Friday, August 16, 2013

Interest Rate Jump is a Crack in the Facade

The interest rate on 10 year US Treasuries is currently trading at 2.85%.  This is a jump from 2.58% just one week ago.  An increase of 27 basis points (bps) may not see like much.  But if you purchased a $100,000 10 year US Treasury bond with a yield of 2.85% instead of 2.58% you would receive about $3,400 more interest payments over the next 10 years.

As of July 2013 the US has $11.9 trillion of debt held by the public and $4.8T held by intra-governmental agencies, such as the Social Security Administration.  The average interest rate on the publicly held debt is 1.9%, which is about $225 billion annually.  This weeks increase in interest rates of 27 basis points would increase the interest on the national debt by about $32 billion for a full year.  The US government cannot balance its budget as it is.  Increasing interest rates make the dream of a balanced budget even more fantastical.

Interest rates typically serve as an early warning system for economic trouble.  Rates serve as the canary in a coal mine.  However, as I wrote in a post about a week ago the canary has been suppressed further than a NSA whistle blower.  Purchases of US debt by the US Federal Reserve Bank have kept rates low.  As of August 14 the US Federal Reserve Bank owns over $1.9T of US Treasuries.  The Fed also has $1.4T of mortgage backed securities that are guaranteed by Fannie Mae, Freddie Mac, and Ginnie Mae.  And, the Fed has a few more assets it bought to help save the financial system and the economy which bring the its total assets to $3.6T.  Certainly, interest rates would have been higher if the Fed had not purchased $1.9M of Treasuries.  

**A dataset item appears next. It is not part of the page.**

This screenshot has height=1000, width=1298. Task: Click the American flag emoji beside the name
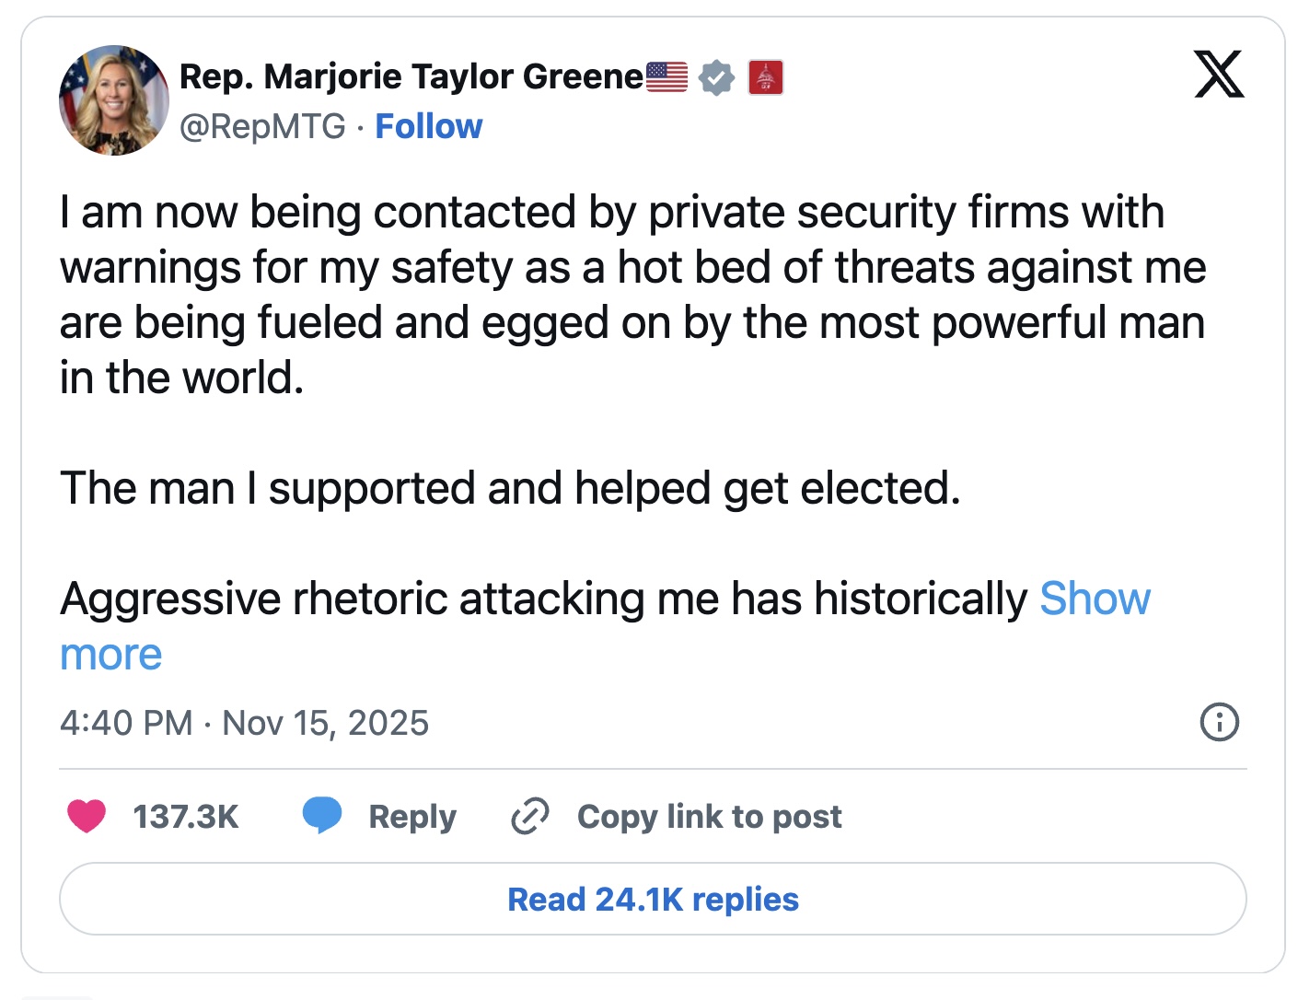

Any chirp from the early warning system must be closely scrutinized since it is coming from behind a thick curtain of suppression.  The Fed will continue to acquire more and more US debt in a do or die effort to keep interest rates low.  At some point the global financial system will not let the US print more and more money by buying its own debt and the scheme will fracture with a sudden snap.  No bending before breaking.  If rates continue to climb next week, it will show that the Fed has become impotent.  Fear will over take greed.  

Keep your powder dry!  When the bond market fractures it will drag equities with it.  Speculators will sell quality stocks in order to raise cash and meet margin calls.  I have cash ready to take advantage of this eventuality.  What else would I do with cash?  Loan it to the US government for 10 years at 2.58%? No way!  One of the best investments I ever made was Coca-Cola (KO).  I purchased KO for about $23/share in 2008 during the market crash and sold it 3 years later for about $33/share.  That is a gain of about 50% in less than 3 years plus about 5% dividend yield during that time.  An impressive gain on a very solid, low risk investment.  

1 comment:

  1. Here is an interesting chart showing where all the money has been going in the last five years:

    Scroll down to "Household Income v Federal Reserve Assets"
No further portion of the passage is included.